Er erinnerte sich an ein Buch, das er als Jugendlicher gelesen hatte: Es hieß 1974 oder so ähnlich. Sein Großvater hätte sicherlich gewusst, wie das Buch heißt, denn wenn es um klassische Literatur ging, konnte ihm keiner das Wasser reichen.
Er war es auch, der ihm die Liebe zur Geschichte und Literatur näherbrachte und um seiner zu gedenken studierte er Germanistik. Er beendete sein Studium zwei Jahre bevor Germanistik zusammen mit vielen anderen Studienfächern abgeschafft wurden. Er hasste es, sich an die ersten Jahre des Eingesperrtseins zu erinnern. Der Tagesablauf war monoton, man hatte keinerlei Möglichkeit sich abzulenken. Man fühlte sich wie ein Vogel in einem goldenen Käfig.
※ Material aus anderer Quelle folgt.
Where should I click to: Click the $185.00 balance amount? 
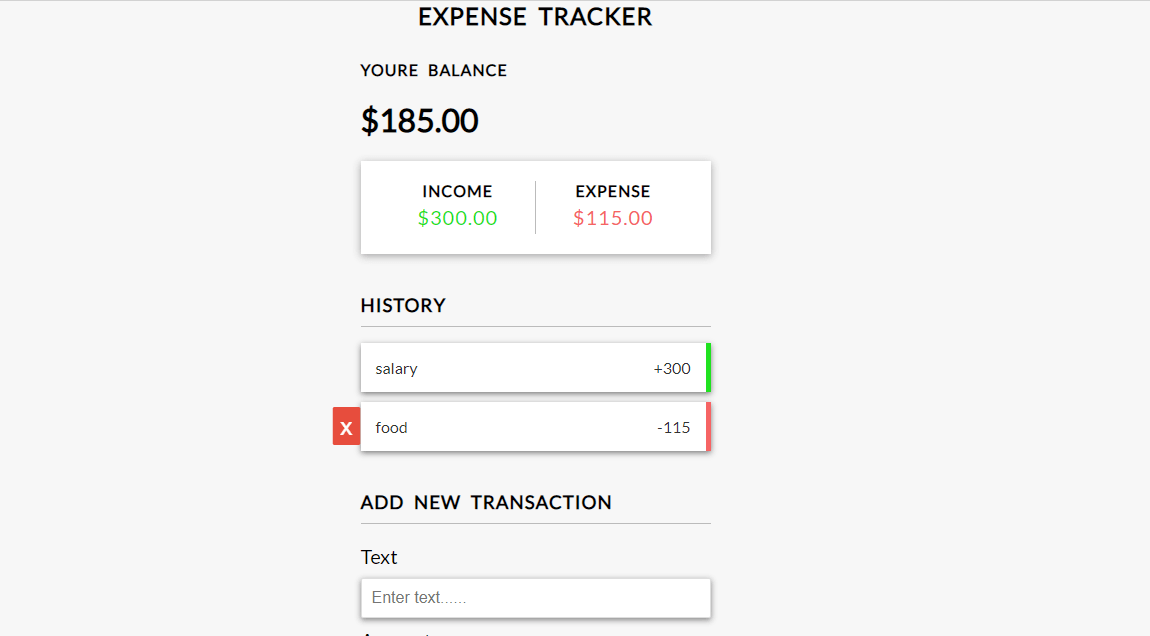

Nur die aller reichsten Bürger konnten sich mit Bestechungen die sonst nur den Regierungsmitgliedern vorgehaltenen Vergünstigungen, wie Fitnessräume oder das Schwimmbad des Distriktes leisten. Auch durfte man seinen Distrikt nicht verlassen, um Familie oder Freunde zu besuchen. Eigentlich durfte man ihn überhaupt nicht verlassen, sofern man nicht über die nötige Sicherheitsstufe verfügte. Das Verlassen der Kuppel galt als sicheres Todesurteil. Personen, die es versucht haben, hat man nie wiedergesehen. Die Leute trauerten nicht um die Verschwundenen, man hatte schließlich keinerlei persönliche Bindung zu ihnen, denn so etwas wie Empathie war nicht gerne gesehen.
In den letzten Monaten hatte er immer wieder Gerüchte gehört, dass die Außenwelt nicht so tödlich sei, wie es die Regierenden einen glauben lassen wollten.  Es sollte sogar noch eine der alten Städte geben, wo Menschen frei lebten.
Er spürte wieder, wie das Ziehen in seinen Lungen stärker wurde. Er erinnerte sich an frühere Angelausflüge mit seinem Großvater, als tatsächlich noch Fische in Seen schwammen, und genau so mussten sie sich fühlen, wenn sie an Land gezogen wurden.
Langsam ging er zur Tür und verließ seine Unterkunft. Er reihte sich in die Reihe der Arbeitenden ein und ging zu seinem Einsatzort, der Abfallentsorgung. Hier kamen alle Kanäle des Abwassers zusammen. Er blickte noch ein letztes Mal über seine Schulter und setzte seinen Weg zur Kanalisation fort. Er folgte der Strömung des Abwassers, schließlich musste es irgendwo jenseits der Kuppel herauskommen. Nach mehreren Stunden sah er einige von Rost überzogene Sprossen in der Wand. Er stieg hinauf und drückte mit aller Kraft den Kanaldeckel nach oben. Er drückte sich hinauf, blickte von der Sonne geblendet nach vorne und atmete tief ein.